Task instructions:
1. According to the profile of Bali White, where is she currently a Research Fellow?
2. Do these statements agree with the profile of Bali White? Answer yes or no for each, quoting the deciding words. (a) White was first introduced to Kathak by Shashi Sankhla. (b) White earned her Master of Arts at Columbia University. (c) White speaks advanced French.

Quoted passage:
• • • • • • •

Human rights activism

Bali White (born January 10, Indianapolis, Indiana) is a researcher and writer interested in African, environmental, and gender studies. She is currently a Research Fellow at the National Institutes of Health (NIH). A trans woman, she is also a community organizer and advocate addressing transgender identity, legal, health care and social concerns at the national, state and local levels. Her research and activist work around transgender advocacy and ballroom community youth has been influential in the field of public health. She previously served on the National Advisory Board for the Center of Excellence for Transgender Health and managed the CDC-funded initiatives for young trans women and MSM in the ballroom community at the Hetrick-Martin Institute.

==Background and education==
White received her Bachelor of Arts magna cum laude in Middle Eastern and Asian Languages and Cultures and a Master of Arts in Climate and Society from Columbia University. During her time at Columbia, she produced a report for the United Nations Environment Programme on international climate change initiatives. White can speak advanced Kiswahili, intermediate Hindi/Urdu and elementary Spanish and French.

White originally moved to New York City on a summer professional ballet scholarship to the Dance Theatre of Harlem. She was introduced to the art of Kathak by her Guru Najma Ayashah. While in Rajasthan on a Hindi/Urdu scholarship in 2005, Bali studied with Rm honorific Shashi Sankhla, guru-sister to Najma under Pandit Kundan Lal Gangani of the Jaipur Gharana.

==Activism and research==
White worked as a Research Consultant for the New York City Department of Health and Mental Hygiene and assisted in the completion of Transgender Women and HIV Prevention in New York City: A Needs Assessment. White also worked as the Coordinator of Transgender Programming at Housing Works, has been a research assistant for National Development and Research Institutes's Transgender Project and an Assistant Project Director on the House Ball Study (HBS), an ethnographic study of the House/Ball community (a largely NYC queer of color social network) through GMHC.

• • • • • • •

Given records:
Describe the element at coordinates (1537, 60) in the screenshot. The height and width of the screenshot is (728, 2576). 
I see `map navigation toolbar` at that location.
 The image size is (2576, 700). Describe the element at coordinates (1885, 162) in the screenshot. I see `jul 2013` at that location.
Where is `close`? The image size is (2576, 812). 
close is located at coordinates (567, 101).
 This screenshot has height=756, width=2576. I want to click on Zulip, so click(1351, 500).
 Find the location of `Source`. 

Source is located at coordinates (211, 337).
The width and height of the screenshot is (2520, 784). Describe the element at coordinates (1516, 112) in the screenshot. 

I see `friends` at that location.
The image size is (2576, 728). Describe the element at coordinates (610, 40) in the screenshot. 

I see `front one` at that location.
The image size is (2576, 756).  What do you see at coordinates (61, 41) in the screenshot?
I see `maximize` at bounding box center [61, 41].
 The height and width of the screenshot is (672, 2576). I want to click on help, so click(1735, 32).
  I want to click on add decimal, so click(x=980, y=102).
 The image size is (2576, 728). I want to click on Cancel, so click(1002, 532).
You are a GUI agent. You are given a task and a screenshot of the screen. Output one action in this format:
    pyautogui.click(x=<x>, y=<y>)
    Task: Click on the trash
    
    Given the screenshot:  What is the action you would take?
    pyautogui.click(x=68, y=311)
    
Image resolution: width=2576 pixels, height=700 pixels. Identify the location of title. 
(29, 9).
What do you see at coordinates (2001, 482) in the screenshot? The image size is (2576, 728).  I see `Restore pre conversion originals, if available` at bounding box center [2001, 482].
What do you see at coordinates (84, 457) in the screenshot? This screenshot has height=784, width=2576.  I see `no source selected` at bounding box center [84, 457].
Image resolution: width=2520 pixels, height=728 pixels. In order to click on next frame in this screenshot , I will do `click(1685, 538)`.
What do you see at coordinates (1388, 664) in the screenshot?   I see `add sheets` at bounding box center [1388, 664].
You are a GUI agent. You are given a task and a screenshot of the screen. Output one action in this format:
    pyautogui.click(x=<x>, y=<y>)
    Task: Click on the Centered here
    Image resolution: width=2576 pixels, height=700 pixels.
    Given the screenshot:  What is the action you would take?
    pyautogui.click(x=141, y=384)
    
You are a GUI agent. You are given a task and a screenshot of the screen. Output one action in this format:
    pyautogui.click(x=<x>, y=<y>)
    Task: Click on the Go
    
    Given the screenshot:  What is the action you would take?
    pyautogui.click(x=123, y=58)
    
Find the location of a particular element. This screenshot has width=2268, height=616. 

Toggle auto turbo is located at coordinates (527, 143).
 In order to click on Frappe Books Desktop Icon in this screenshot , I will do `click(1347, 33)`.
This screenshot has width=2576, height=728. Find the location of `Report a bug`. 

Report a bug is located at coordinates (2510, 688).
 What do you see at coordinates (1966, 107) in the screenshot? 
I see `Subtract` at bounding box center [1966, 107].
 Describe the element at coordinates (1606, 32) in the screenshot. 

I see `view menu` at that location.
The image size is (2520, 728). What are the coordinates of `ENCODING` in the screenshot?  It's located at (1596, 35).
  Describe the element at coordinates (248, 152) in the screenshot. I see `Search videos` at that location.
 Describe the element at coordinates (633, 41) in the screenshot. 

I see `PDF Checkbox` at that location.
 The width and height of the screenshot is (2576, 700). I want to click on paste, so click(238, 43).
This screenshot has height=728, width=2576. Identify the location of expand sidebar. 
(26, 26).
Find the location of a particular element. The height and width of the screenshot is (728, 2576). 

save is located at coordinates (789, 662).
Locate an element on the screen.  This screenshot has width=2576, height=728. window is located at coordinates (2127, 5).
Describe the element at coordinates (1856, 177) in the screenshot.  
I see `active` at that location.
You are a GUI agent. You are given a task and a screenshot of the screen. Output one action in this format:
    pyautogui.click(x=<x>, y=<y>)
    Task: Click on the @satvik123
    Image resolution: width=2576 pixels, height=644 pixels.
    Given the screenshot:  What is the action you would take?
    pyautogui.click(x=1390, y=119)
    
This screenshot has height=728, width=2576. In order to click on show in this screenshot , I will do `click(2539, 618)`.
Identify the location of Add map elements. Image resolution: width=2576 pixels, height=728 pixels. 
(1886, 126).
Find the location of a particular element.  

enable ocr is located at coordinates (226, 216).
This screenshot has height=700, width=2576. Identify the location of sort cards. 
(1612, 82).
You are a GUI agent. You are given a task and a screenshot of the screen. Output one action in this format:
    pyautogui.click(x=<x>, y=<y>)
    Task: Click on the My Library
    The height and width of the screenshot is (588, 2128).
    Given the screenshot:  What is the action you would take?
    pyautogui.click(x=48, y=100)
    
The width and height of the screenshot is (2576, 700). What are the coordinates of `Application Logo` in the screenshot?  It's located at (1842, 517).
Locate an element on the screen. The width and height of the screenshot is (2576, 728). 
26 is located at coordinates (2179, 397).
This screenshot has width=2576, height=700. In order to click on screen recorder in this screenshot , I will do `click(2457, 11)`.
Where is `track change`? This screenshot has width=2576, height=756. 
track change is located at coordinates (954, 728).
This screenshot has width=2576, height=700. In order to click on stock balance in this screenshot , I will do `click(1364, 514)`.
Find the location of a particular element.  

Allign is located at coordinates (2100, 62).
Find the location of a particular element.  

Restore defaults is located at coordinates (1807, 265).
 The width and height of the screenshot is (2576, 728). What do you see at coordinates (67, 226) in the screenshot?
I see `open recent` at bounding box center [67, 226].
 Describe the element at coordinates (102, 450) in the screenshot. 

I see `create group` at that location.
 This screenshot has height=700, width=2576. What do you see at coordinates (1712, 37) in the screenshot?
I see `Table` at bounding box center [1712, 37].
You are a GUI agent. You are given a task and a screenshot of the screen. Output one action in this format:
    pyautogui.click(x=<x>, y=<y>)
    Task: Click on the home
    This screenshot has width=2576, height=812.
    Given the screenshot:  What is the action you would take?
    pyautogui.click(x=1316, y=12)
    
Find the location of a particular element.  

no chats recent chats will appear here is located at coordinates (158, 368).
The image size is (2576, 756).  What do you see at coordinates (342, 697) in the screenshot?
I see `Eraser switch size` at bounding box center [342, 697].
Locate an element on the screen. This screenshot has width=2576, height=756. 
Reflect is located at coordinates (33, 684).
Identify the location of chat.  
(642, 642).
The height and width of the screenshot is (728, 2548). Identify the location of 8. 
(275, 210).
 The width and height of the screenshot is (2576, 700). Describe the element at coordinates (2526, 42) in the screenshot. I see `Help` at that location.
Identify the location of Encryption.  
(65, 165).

• • • • • • •

Answers to the problems:
1. The National Institutes of Health (NIH).

2.
(a) No: "She was introduced to the art of Kathak by her Guru Najma Ayashah."
(b) Yes: "a Master of Arts in Climate and Society from Columbia University"
(c) No: "elementary Spanish and French"